Trecho selecionado:
-*-

2. Demais. –Assim como a fé contém muitos artigos, assim também uma mesma ciência, por exemplo, a geometria, abrange muitas conclusões. Ora, qualquer pode ter a ciência de certas conclusões geométricas, ignorando as outras. Logo, também pode ter fé em uns artigos, e não em outros.

3. Demais. –Assim como o homem obedece a Deus, para crer em certos artigos, assim também, para observar os mandamentos da lei. Ora, pode ser obediente em relação a uns mandamentos e não, a outros. Logo, pode ter fé nuns artigos e não, em outros. Mas, em contrário. –Assim como um pecado mortal contraria a caridade, assim descrer num artigo contraria à fé. Ora, a caridade não subsiste no homem depois do pecado mortal. Logo, nem a fé, em quem não crê num artigo.

SOLUÇÃO. –O herético, que descrê um artigo, não tem o hábito da fé informada, nem o da informe. E a razão é que a espécie de qualquer hábito depende da razão formal do objeto, a qual, desaparecida, a espécie do hábito não pode subsistir. Ora, é o objeto formal da fé a verdade primeira manifestada pelas Sagradas Escrituras e pela doutrina da Igreja. Por onde, quem quer que não adira, como a uma regra infalível e divina, à doutrina da Igreja, procedente da verdade primeira manifestada pela Sagrada Escritura, não tem o hábito da fé. Aceita, porém as verdades da fé de modo diferente do que, por ela as aceitaria. Assim como quem admitisse mentalmente alguma conclusão, sem lhe conhecer o meio por que é demonstrada, manifestamente não tem dela a ciência, mas só a opinião. Ora, é claro que quem adere à doutrina da Igreja, como à regra infalível, assente a, tudo o que a Igreja ensina. Do contrário, se, do que ela ensina, aceitasse como lhe apraz, umas coisas e não, outras, já não aderiria a essa doutrina, como à regra infalível, mas à vontade própria. E assim é manifesto que o herético descrendo pertinazmente um artigo, não está disposto a seguir em tudo a doutrina da Igreja; se porém, não houver pertinácia, já não é herético, mas apenas errado. Por onde, é claro que tal herético, em relação a um artigo, não tem fé nos outros, mas uma certa opinião fundada na vontade própria.

-*-

Dados registrados:
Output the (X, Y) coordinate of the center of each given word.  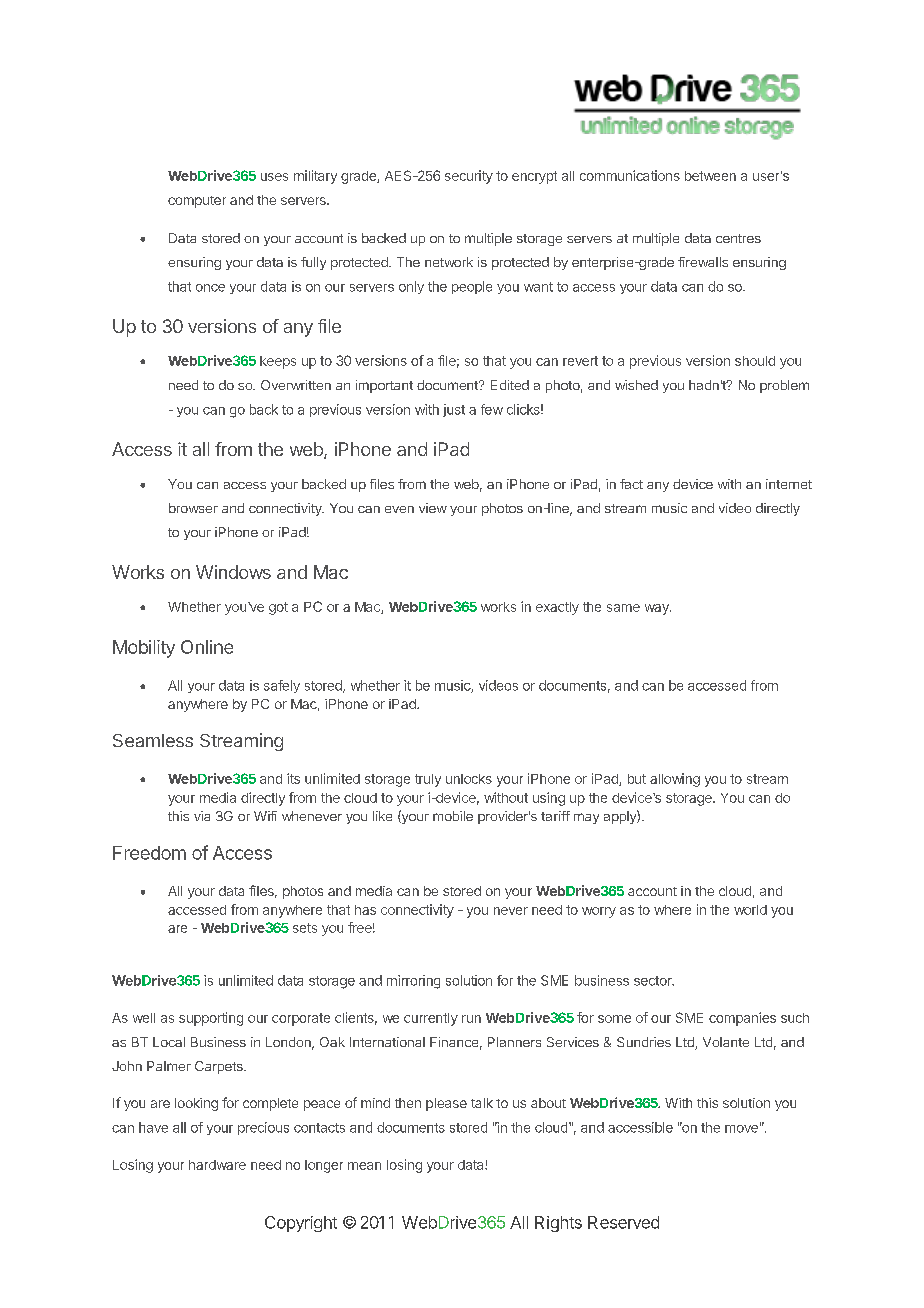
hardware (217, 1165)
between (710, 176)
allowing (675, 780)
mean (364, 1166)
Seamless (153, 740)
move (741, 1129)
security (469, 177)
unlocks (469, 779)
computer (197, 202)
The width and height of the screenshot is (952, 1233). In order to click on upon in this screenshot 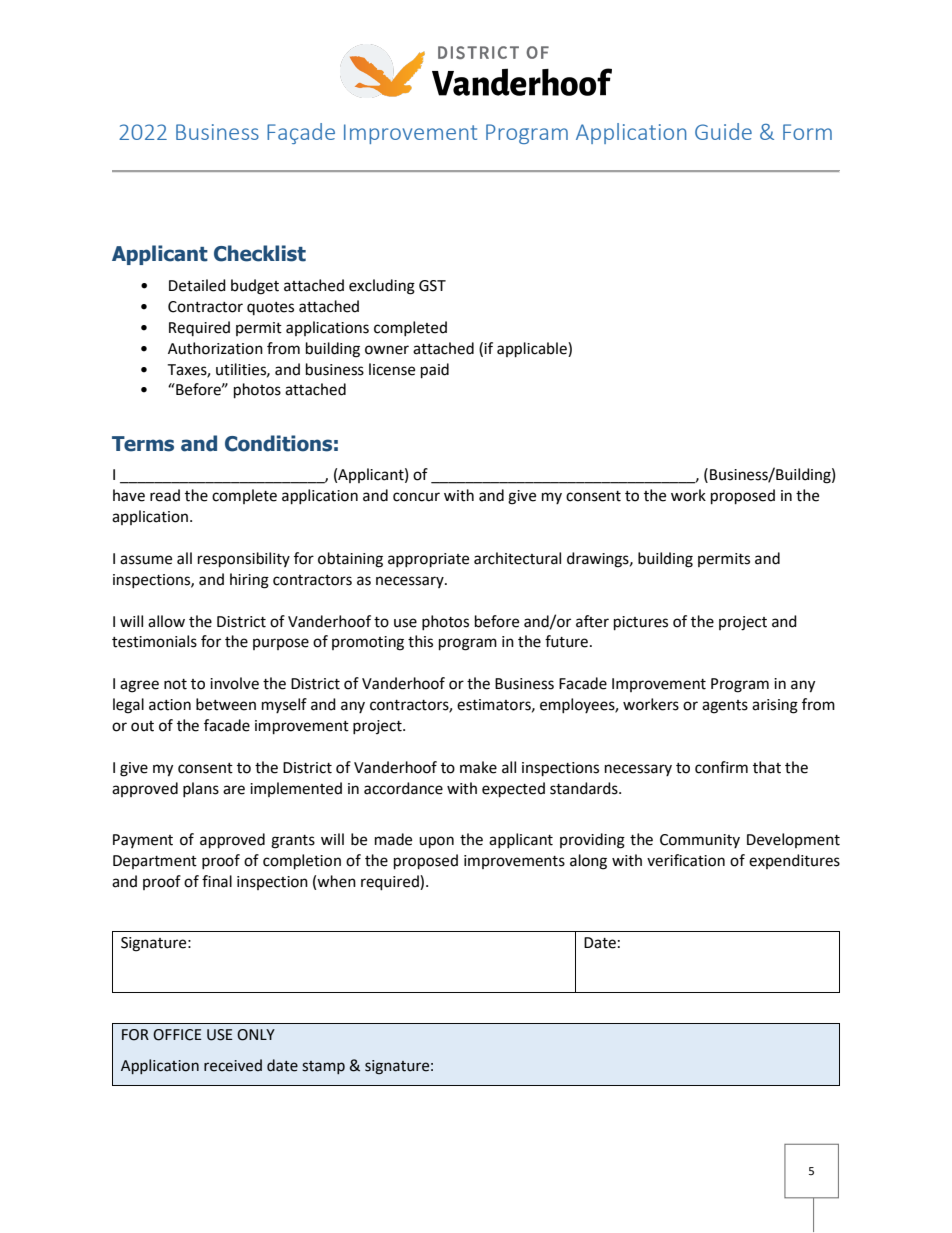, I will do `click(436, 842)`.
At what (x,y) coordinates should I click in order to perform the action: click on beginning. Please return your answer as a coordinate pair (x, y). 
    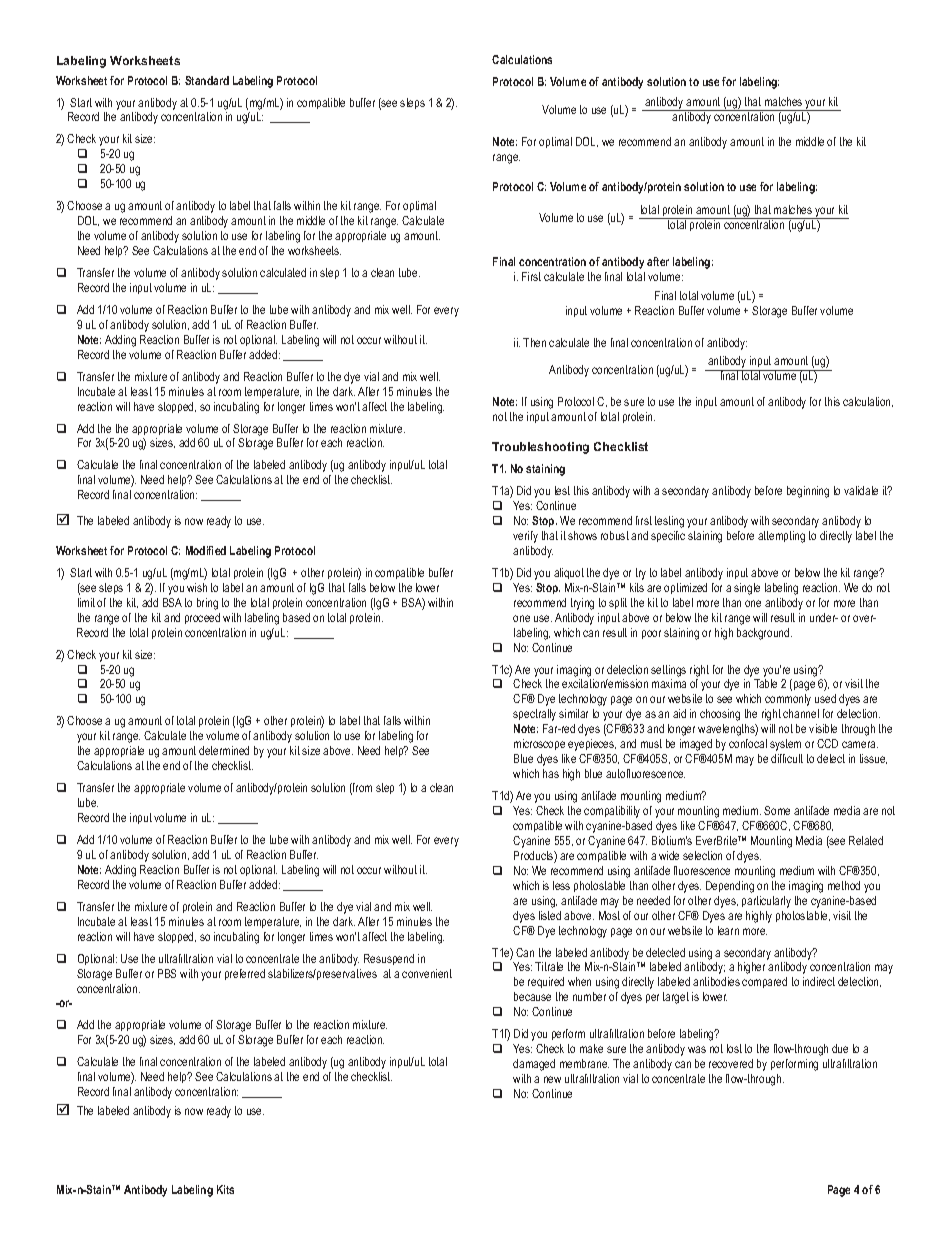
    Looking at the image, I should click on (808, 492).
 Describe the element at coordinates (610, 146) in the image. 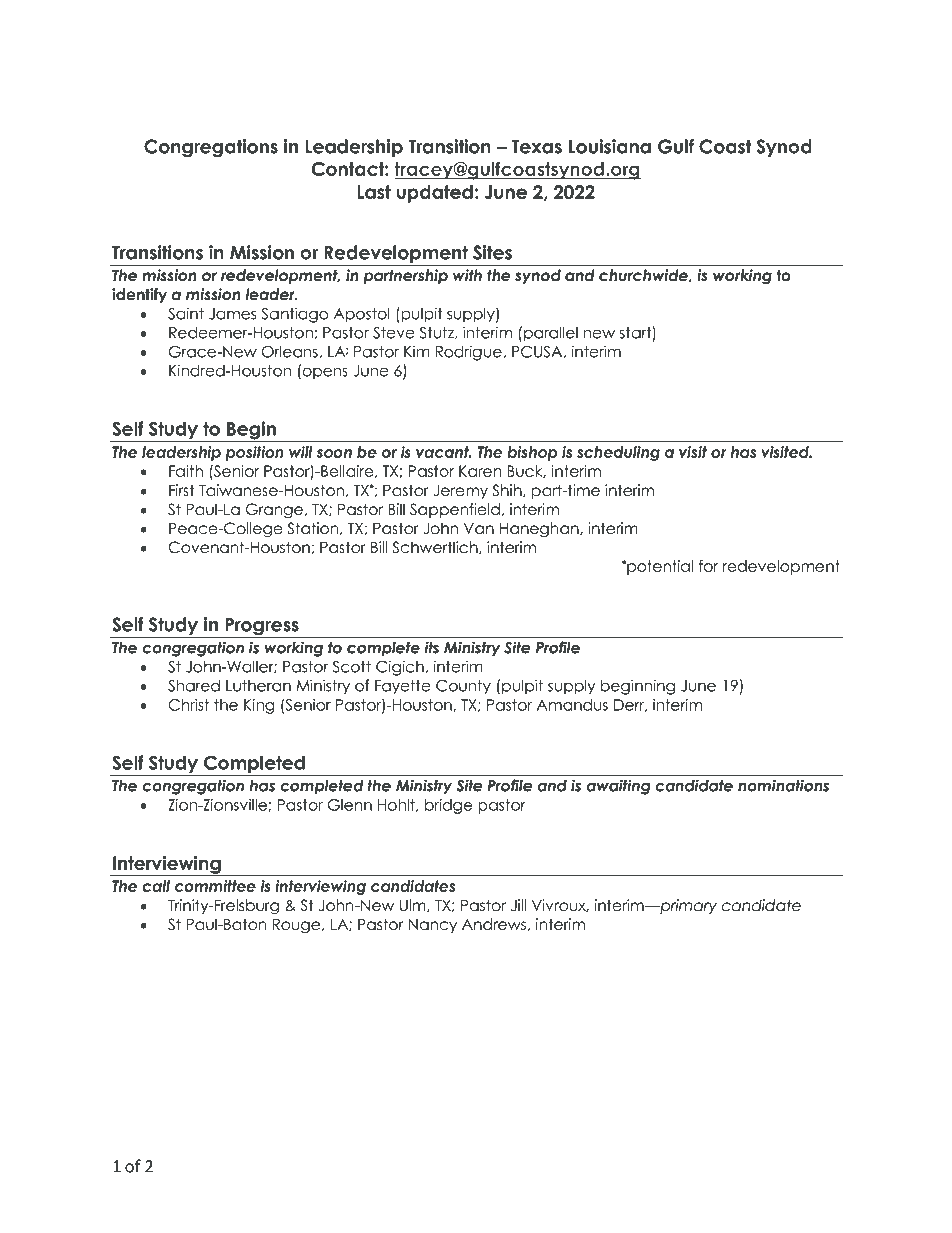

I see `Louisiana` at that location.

-*-

Partes do exercício:
(1) De acordo com o trecho selecionado, qual é o objeto formal da fé?
(2) Transcreva dos registros as linhas que começam na que contém "At what (x,y)" e vão até o fim dos registros, incluindo ambas as pontas. Deixe as imagens de fora.

Respostas escritas:
(1) A verdade primeira manifestada pelas Sagradas Escrituras e pela doutrina da Igreja.

(2)
At what (x,y) coordinates should I click in order to perform the action: click on beginning. Please return your answer as a coordinate pair (x, y). 
    Looking at the image, I should click on (808, 492).
 Describe the element at coordinates (610, 146) in the image. 

I see `Louisiana` at that location.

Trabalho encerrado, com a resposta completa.